→ Kutipan Dokumen:

Selamat Datang...

User Login

On Kamis, 02 Desember 2010 1 komentar

PENDAHULUAN
Dalam upaya meningkatkan mutu pendidikan nasional, pemerintah khususnya melalui Depdiknas terus menerus berupaya melakukan berbagai perubahan dan pembaharuan sistem pendidikan kita. Salah satu upaya yang sudah dan sedang dilakukan, yaitu berkaitan dengan faktor guru. Lahirnya Undang-Undang No. 14 tahun 2005 tentang Guru dan Dosen dan Peraturan Pemerintah No. 19 Tahun 2005 tentang Standar Nasional Pendidikan, pada dasarnya merupakan kebijakan pemerintah yang didalamnya memuat usaha pemerintah untuk menata dan memperbaiki mutu guru di Indonesia. Michael G. Fullan yang dikutip oleh Suyanto dan Djihad Hisyam (2000) mengemukakan bahwa “educational change depends on what teachers do and think…”. Pendapat tersebut mengisyaratkan bahwa perubahan dan pembaharuan sistem pendidikan sangat bergantung pada “what teachers do and think “. atau dengan kata lain bergantung pada penguasaan kompetensi guru.

→ Data yang Diberikan:

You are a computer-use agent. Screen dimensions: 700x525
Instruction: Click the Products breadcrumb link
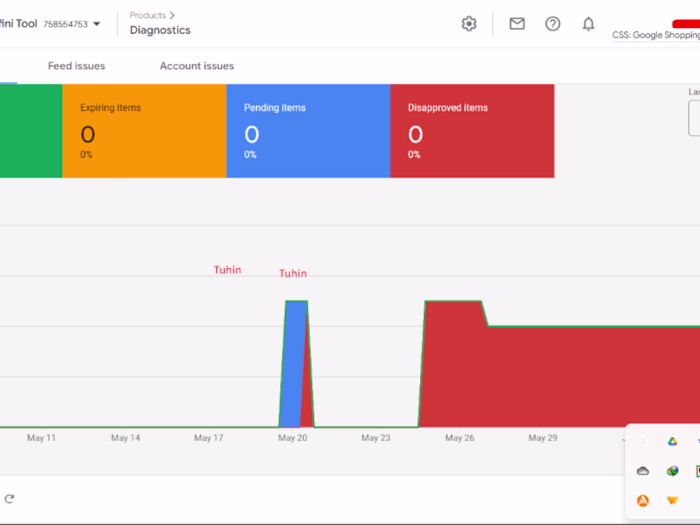point(148,15)
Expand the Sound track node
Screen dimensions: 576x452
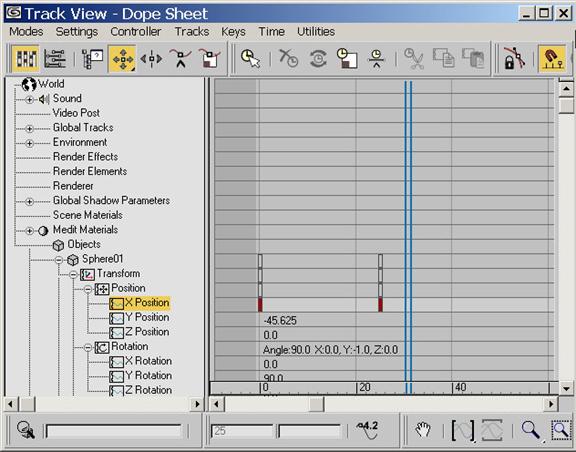tap(30, 100)
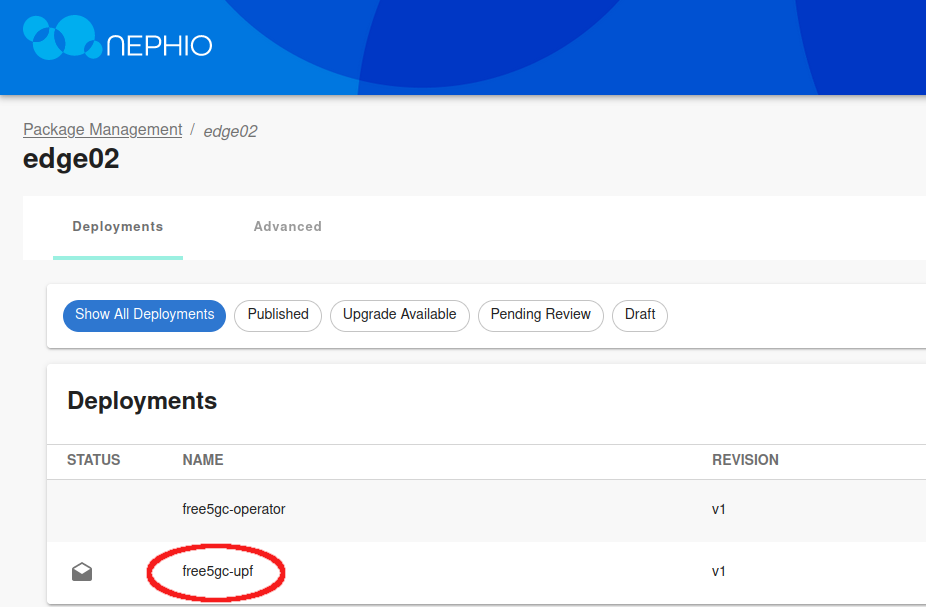The image size is (926, 607).
Task: Click the edge02 page heading
Action: pos(71,158)
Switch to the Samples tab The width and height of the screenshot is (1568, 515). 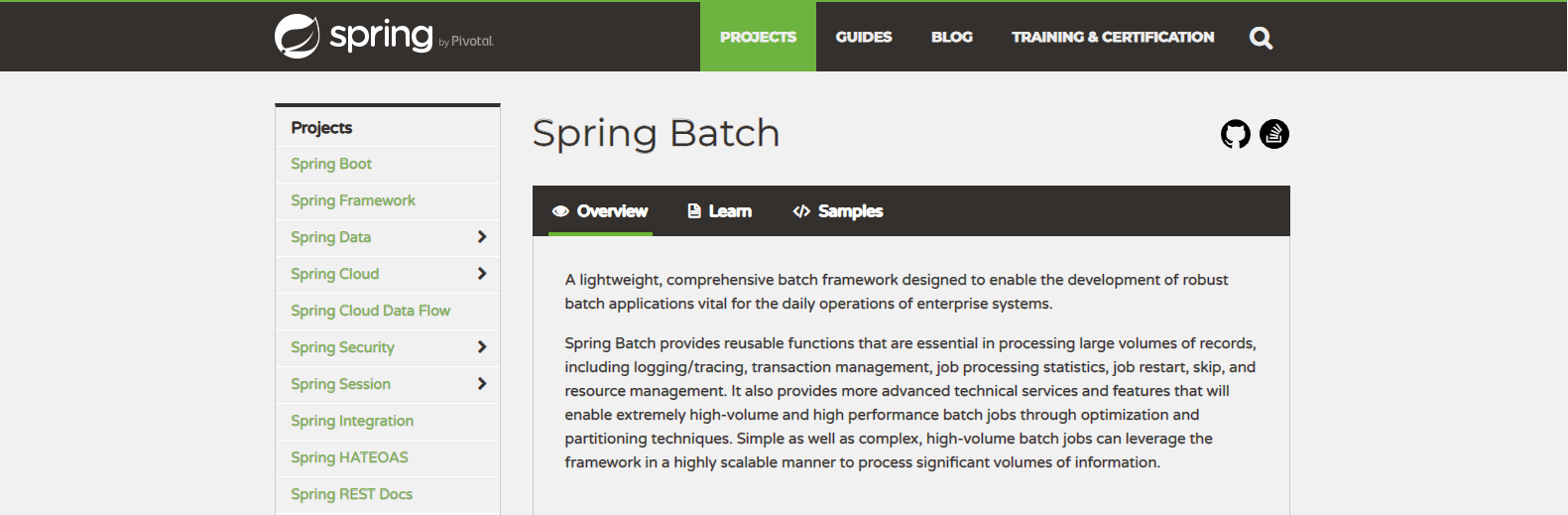838,211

→ Ketentuan Tugas:
Dalam kutipan dokumen tentang mutu pendidikan, nomor dan tahun berapa yang disebutkan untuk undang-undang tentang Guru dan Dosen?

→ Jawaban:
Undang-Undang No. 14 tahun 2005.